(Work required)
Reproduce every one of the records below verbatim, line for line.

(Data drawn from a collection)
((

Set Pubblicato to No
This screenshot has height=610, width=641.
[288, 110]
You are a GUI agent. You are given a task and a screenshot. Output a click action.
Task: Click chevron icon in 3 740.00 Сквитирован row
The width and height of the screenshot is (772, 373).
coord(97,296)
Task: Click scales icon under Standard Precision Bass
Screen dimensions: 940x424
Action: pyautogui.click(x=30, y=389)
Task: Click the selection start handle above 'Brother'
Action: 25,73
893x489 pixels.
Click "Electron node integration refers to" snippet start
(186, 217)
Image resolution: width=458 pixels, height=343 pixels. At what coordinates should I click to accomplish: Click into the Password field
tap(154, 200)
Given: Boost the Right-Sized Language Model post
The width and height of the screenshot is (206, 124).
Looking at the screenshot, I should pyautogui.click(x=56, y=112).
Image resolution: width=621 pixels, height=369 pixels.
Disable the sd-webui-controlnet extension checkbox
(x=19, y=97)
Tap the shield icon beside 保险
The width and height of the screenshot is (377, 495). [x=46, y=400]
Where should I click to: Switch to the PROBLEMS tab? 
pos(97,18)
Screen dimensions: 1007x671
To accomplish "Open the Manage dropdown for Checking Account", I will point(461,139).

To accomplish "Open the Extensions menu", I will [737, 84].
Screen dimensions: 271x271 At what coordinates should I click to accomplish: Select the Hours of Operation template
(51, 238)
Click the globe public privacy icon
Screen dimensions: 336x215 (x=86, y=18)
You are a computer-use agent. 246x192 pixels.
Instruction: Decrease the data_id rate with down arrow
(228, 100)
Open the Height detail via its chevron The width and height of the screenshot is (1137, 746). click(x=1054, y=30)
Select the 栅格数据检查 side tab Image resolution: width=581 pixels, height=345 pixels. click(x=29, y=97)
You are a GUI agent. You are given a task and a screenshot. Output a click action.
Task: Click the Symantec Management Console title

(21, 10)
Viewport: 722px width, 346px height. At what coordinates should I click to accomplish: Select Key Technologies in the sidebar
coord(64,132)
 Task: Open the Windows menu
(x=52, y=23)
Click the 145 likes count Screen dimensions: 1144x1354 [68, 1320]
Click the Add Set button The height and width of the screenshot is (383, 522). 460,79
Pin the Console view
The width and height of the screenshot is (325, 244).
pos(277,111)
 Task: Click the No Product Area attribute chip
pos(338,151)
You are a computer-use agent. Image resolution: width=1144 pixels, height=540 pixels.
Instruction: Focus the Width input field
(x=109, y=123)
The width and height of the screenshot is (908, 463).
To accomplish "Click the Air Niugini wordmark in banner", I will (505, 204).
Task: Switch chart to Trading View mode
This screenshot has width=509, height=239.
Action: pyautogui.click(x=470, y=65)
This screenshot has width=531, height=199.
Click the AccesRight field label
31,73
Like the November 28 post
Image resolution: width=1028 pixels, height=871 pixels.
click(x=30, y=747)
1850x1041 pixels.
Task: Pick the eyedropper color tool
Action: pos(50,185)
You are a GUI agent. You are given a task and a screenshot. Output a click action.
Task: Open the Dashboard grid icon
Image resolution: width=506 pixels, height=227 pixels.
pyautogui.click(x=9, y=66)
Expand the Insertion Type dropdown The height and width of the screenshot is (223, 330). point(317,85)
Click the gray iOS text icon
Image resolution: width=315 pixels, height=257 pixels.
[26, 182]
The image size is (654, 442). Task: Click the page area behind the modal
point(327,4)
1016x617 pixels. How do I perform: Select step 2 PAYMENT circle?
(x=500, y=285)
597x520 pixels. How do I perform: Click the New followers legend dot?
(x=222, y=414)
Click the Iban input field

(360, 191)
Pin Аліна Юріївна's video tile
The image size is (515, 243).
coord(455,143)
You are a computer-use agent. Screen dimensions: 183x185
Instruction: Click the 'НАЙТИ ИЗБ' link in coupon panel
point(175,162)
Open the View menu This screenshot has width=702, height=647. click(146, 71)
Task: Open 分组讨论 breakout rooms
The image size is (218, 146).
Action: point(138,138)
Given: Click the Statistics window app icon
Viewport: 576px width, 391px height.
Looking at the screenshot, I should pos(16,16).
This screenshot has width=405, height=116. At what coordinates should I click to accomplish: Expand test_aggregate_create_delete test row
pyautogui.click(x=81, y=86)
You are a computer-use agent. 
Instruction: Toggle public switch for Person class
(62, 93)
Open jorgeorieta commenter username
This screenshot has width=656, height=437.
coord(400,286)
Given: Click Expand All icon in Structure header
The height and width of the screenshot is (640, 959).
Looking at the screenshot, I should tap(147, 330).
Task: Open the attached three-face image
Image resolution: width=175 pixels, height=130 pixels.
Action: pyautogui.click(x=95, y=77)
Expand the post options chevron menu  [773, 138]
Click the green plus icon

))

(Task answer)
Set Pubblicato to No
This screenshot has height=610, width=641.
[288, 110]
You are a GUI agent. You are given a task and a screenshot. Output a click action.
Task: Click chevron icon in 3 740.00 Сквитирован row
The width and height of the screenshot is (772, 373).
coord(97,296)
Task: Click scales icon under Standard Precision Bass
Screen dimensions: 940x424
Action: pyautogui.click(x=30, y=389)
Task: Click the selection start handle above 'Brother'
Action: 25,73
893x489 pixels.
Click "Electron node integration refers to" snippet start
(186, 217)
Image resolution: width=458 pixels, height=343 pixels. At what coordinates should I click to accomplish: Click into the Password field
tap(154, 200)
Given: Boost the Right-Sized Language Model post
The width and height of the screenshot is (206, 124).
Looking at the screenshot, I should pyautogui.click(x=56, y=112).
Image resolution: width=621 pixels, height=369 pixels.
Disable the sd-webui-controlnet extension checkbox
(x=19, y=97)
Tap the shield icon beside 保险
The width and height of the screenshot is (377, 495). [x=46, y=400]
Where should I click to: Switch to the PROBLEMS tab? 
pos(97,18)
Screen dimensions: 1007x671
To accomplish "Open the Manage dropdown for Checking Account", I will point(461,139).

To accomplish "Open the Extensions menu", I will [737, 84].
Screen dimensions: 271x271 At what coordinates should I click to accomplish: Select the Hours of Operation template
(51, 238)
Click the globe public privacy icon
Screen dimensions: 336x215 (x=86, y=18)
You are a computer-use agent. 246x192 pixels.
Instruction: Decrease the data_id rate with down arrow
(228, 100)
Open the Height detail via its chevron The width and height of the screenshot is (1137, 746). click(x=1054, y=30)
Select the 栅格数据检查 side tab Image resolution: width=581 pixels, height=345 pixels. click(x=29, y=97)
You are a GUI agent. You are given a task and a screenshot. Output a click action.
Task: Click the Symantec Management Console title

(21, 10)
Viewport: 722px width, 346px height. At what coordinates should I click to accomplish: Select Key Technologies in the sidebar
coord(64,132)
 Task: Open the Windows menu
(x=52, y=23)
Click the 145 likes count Screen dimensions: 1144x1354 [68, 1320]
Click the Add Set button The height and width of the screenshot is (383, 522). 460,79
Pin the Console view
The width and height of the screenshot is (325, 244).
pos(277,111)
 Task: Click the No Product Area attribute chip
pos(338,151)
You are a computer-use agent. Image resolution: width=1144 pixels, height=540 pixels.
Instruction: Focus the Width input field
(x=109, y=123)
The width and height of the screenshot is (908, 463).
To accomplish "Click the Air Niugini wordmark in banner", I will (505, 204).
Task: Switch chart to Trading View mode
This screenshot has width=509, height=239.
Action: pyautogui.click(x=470, y=65)
This screenshot has width=531, height=199.
Click the AccesRight field label
31,73
Like the November 28 post
Image resolution: width=1028 pixels, height=871 pixels.
click(x=30, y=747)
1850x1041 pixels.
Task: Pick the eyedropper color tool
Action: pos(50,185)
You are a GUI agent. You are given a task and a screenshot. Output a click action.
Task: Open the Dashboard grid icon
Image resolution: width=506 pixels, height=227 pixels.
pyautogui.click(x=9, y=66)
Expand the Insertion Type dropdown The height and width of the screenshot is (223, 330). point(317,85)
Click the gray iOS text icon
Image resolution: width=315 pixels, height=257 pixels.
[26, 182]
The image size is (654, 442). Task: Click the page area behind the modal
point(327,4)
1016x617 pixels. How do I perform: Select step 2 PAYMENT circle?
(x=500, y=285)
597x520 pixels. How do I perform: Click the New followers legend dot?
(x=222, y=414)
Click the Iban input field

(360, 191)
Pin Аліна Юріївна's video tile
The image size is (515, 243).
coord(455,143)
You are a computer-use agent. Screen dimensions: 183x185
Instruction: Click the 'НАЙТИ ИЗБ' link in coupon panel
point(175,162)
Open the View menu This screenshot has width=702, height=647. click(146, 71)
Task: Open 分组讨论 breakout rooms
The image size is (218, 146).
Action: point(138,138)
Given: Click the Statistics window app icon
Viewport: 576px width, 391px height.
Looking at the screenshot, I should pos(16,16).
This screenshot has width=405, height=116. At what coordinates should I click to accomplish: Expand test_aggregate_create_delete test row
pyautogui.click(x=81, y=86)
You are a computer-use agent. 
Instruction: Toggle public switch for Person class
(62, 93)
Open jorgeorieta commenter username
This screenshot has width=656, height=437.
coord(400,286)
Given: Click Expand All icon in Structure header
The height and width of the screenshot is (640, 959).
Looking at the screenshot, I should tap(147, 330).
Task: Open the attached three-face image
Image resolution: width=175 pixels, height=130 pixels.
Action: pyautogui.click(x=95, y=77)
Expand the post options chevron menu  [773, 138]
Click the green plus icon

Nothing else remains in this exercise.